Stored entries:
---+---

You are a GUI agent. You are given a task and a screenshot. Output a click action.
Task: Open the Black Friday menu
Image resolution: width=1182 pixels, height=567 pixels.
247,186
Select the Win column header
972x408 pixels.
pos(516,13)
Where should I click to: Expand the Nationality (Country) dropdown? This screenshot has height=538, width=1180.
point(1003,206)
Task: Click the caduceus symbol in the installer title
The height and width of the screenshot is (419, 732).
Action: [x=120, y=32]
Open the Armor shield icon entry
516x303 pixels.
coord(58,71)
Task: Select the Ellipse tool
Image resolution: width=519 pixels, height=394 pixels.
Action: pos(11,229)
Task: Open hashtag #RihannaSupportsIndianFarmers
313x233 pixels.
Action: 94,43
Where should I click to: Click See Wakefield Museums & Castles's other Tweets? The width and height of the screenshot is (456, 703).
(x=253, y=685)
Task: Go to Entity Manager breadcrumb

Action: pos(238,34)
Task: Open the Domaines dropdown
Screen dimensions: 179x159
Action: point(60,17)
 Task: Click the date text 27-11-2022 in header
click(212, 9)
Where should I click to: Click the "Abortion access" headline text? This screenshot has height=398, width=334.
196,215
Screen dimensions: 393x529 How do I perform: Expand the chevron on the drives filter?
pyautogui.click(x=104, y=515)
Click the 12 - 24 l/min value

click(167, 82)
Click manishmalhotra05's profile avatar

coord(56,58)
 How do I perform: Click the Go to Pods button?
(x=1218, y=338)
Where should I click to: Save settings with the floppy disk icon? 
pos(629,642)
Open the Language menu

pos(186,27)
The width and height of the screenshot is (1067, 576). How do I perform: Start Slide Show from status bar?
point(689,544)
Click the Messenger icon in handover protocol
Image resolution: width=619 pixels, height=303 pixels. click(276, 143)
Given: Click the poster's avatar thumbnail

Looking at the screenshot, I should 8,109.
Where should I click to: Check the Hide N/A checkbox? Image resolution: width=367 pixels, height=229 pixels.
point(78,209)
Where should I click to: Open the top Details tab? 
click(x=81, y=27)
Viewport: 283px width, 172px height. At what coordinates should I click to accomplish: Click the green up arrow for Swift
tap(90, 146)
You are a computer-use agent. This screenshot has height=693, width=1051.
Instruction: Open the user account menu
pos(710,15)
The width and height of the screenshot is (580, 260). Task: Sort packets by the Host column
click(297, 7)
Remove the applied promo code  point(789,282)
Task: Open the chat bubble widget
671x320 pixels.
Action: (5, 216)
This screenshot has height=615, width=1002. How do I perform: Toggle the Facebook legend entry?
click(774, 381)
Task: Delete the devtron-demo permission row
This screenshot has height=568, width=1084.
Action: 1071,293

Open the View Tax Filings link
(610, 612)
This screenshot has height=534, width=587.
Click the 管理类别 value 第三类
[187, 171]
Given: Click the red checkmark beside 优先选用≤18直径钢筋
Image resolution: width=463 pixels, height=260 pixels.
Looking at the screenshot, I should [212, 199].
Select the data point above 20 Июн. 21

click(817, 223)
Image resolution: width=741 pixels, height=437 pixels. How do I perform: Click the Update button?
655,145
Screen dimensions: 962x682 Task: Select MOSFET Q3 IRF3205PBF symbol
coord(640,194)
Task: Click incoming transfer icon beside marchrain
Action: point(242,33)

---+---

The problem -> Every record must be retyped so that it matches the original exactly.

Exercise answer ->
You are a GUI agent. You are given a task and a screenshot. Output a click action.
Task: Open the Black Friday menu
Image resolution: width=1182 pixels, height=567 pixels.
247,186
Select the Win column header
972x408 pixels.
pos(516,13)
Where should I click to: Expand the Nationality (Country) dropdown? This screenshot has height=538, width=1180.
point(1003,206)
Task: Click the caduceus symbol in the installer title
The height and width of the screenshot is (419, 732).
Action: [x=120, y=32]
Open the Armor shield icon entry
516x303 pixels.
coord(58,71)
Task: Select the Ellipse tool
Image resolution: width=519 pixels, height=394 pixels.
Action: pos(11,229)
Task: Open hashtag #RihannaSupportsIndianFarmers
313x233 pixels.
Action: 94,43
Where should I click to: Click See Wakefield Museums & Castles's other Tweets? The width and height of the screenshot is (456, 703).
(x=253, y=685)
Task: Go to Entity Manager breadcrumb

Action: pos(238,34)
Task: Open the Domaines dropdown
Screen dimensions: 179x159
Action: point(60,17)
 Task: Click the date text 27-11-2022 in header
click(212, 9)
Where should I click to: Click the "Abortion access" headline text? This screenshot has height=398, width=334.
196,215
Screen dimensions: 393x529 How do I perform: Expand the chevron on the drives filter?
pyautogui.click(x=104, y=515)
Click the 12 - 24 l/min value

click(167, 82)
Click manishmalhotra05's profile avatar

coord(56,58)
 How do I perform: Click the Go to Pods button?
(x=1218, y=338)
Where should I click to: Save settings with the floppy disk icon? 
pos(629,642)
Open the Language menu

pos(186,27)
The width and height of the screenshot is (1067, 576). How do I perform: Start Slide Show from status bar?
point(689,544)
Click the Messenger icon in handover protocol
Image resolution: width=619 pixels, height=303 pixels. click(276, 143)
Given: Click the poster's avatar thumbnail

Looking at the screenshot, I should 8,109.
Where should I click to: Check the Hide N/A checkbox? Image resolution: width=367 pixels, height=229 pixels.
point(78,209)
Where should I click to: Open the top Details tab? 
click(x=81, y=27)
Viewport: 283px width, 172px height. At what coordinates should I click to accomplish: Click the green up arrow for Swift
tap(90, 146)
You are a computer-use agent. This screenshot has height=693, width=1051.
Instruction: Open the user account menu
pos(710,15)
The width and height of the screenshot is (580, 260). Task: Sort packets by the Host column
click(297, 7)
Remove the applied promo code  point(789,282)
Task: Open the chat bubble widget
671x320 pixels.
Action: (5, 216)
This screenshot has height=615, width=1002. How do I perform: Toggle the Facebook legend entry?
click(774, 381)
Task: Delete the devtron-demo permission row
This screenshot has height=568, width=1084.
Action: 1071,293

Open the View Tax Filings link
(610, 612)
This screenshot has height=534, width=587.
Click the 管理类别 value 第三类
[187, 171]
Given: Click the red checkmark beside 优先选用≤18直径钢筋
Image resolution: width=463 pixels, height=260 pixels.
Looking at the screenshot, I should [212, 199].
Select the data point above 20 Июн. 21

click(817, 223)
Image resolution: width=741 pixels, height=437 pixels. How do I perform: Click the Update button?
655,145
Screen dimensions: 962x682 Task: Select MOSFET Q3 IRF3205PBF symbol
coord(640,194)
Task: Click incoming transfer icon beside marchrain
Action: point(242,33)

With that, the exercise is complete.